Problem statement - Lay out every line of the records below as a Markdown table with two columns, No. and Line, numbering the rows in order. Leave out blank lines.

[Stored records]
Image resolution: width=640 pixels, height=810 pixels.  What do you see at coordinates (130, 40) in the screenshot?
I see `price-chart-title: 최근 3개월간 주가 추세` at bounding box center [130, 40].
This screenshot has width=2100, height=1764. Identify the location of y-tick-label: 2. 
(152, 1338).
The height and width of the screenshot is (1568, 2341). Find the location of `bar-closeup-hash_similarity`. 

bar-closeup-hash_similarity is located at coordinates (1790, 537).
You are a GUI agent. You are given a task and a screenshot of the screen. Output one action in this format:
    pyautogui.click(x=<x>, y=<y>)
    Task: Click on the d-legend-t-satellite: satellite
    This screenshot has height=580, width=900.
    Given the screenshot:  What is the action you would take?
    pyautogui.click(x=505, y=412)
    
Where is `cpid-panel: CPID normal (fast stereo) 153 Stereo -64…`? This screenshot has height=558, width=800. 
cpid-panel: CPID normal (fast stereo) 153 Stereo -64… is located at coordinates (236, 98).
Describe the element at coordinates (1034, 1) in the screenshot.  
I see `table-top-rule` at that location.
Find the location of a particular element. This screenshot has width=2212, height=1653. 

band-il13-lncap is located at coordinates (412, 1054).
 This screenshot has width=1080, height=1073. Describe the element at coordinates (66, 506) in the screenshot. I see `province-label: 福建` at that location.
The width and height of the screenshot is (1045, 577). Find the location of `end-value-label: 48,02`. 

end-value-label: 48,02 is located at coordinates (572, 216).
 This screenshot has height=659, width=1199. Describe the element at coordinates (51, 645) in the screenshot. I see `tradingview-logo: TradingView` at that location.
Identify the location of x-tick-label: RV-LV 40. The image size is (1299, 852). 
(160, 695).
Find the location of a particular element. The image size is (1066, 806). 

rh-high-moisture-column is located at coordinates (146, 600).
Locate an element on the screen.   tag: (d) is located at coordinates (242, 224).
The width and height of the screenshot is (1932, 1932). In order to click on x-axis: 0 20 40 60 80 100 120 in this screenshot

Expected answer -
| No. | Line |
|---|---|
| 1 | Image resolution: width=640 pixels, height=810 pixels.  What do you see at coordinates (130, 40) in the screenshot? |
| 2 | I see `price-chart-title: 최근 3개월간 주가 추세` at bounding box center [130, 40]. |
| 3 | This screenshot has width=2100, height=1764. Identify the location of y-tick-label: 2.  |
| 4 | (152, 1338). |
| 5 | The height and width of the screenshot is (1568, 2341). Find the location of `bar-closeup-hash_similarity`.  |
| 6 | bar-closeup-hash_similarity is located at coordinates (1790, 537). |
| 7 | You are a GUI agent. You are given a task and a screenshot of the screen. Output one action in this format: |
| 8 |     pyautogui.click(x=<x>, y=<y>) |
| 9 |     Task: Click on the d-legend-t-satellite: satellite |
| 10 |     This screenshot has height=580, width=900. |
| 11 |     Given the screenshot:  What is the action you would take? |
| 12 |     pyautogui.click(x=505, y=412) |
| 13 | Where is `cpid-panel: CPID normal (fast stereo) 153 Stereo -64…`? This screenshot has height=558, width=800.  |
| 14 | cpid-panel: CPID normal (fast stereo) 153 Stereo -64… is located at coordinates (236, 98). |
| 15 | Describe the element at coordinates (1034, 1) in the screenshot.   |
| 16 | I see `table-top-rule` at that location. |
| 17 | Find the location of a particular element. This screenshot has width=2212, height=1653.  |
| 18 | band-il13-lncap is located at coordinates (412, 1054). |
| 19 |  This screenshot has width=1080, height=1073. Describe the element at coordinates (66, 506) in the screenshot. I see `province-label: 福建` at that location. |
| 20 | The width and height of the screenshot is (1045, 577). Find the location of `end-value-label: 48,02`.  |
| 21 | end-value-label: 48,02 is located at coordinates (572, 216). |
| 22 |  This screenshot has height=659, width=1199. Describe the element at coordinates (51, 645) in the screenshot. I see `tradingview-logo: TradingView` at that location. |
| 23 | Identify the location of x-tick-label: RV-LV 40. The image size is (1299, 852).  |
| 24 | (160, 695). |
| 25 | Find the location of a particular element. The image size is (1066, 806).  |
| 26 | rh-high-moisture-column is located at coordinates (146, 600). |
| 27 | Locate an element on the screen.   tag: (d) is located at coordinates (242, 224). |
| 28 | The width and height of the screenshot is (1932, 1932). In order to click on x-axis: 0 20 40 60 80 100 120 in this screenshot |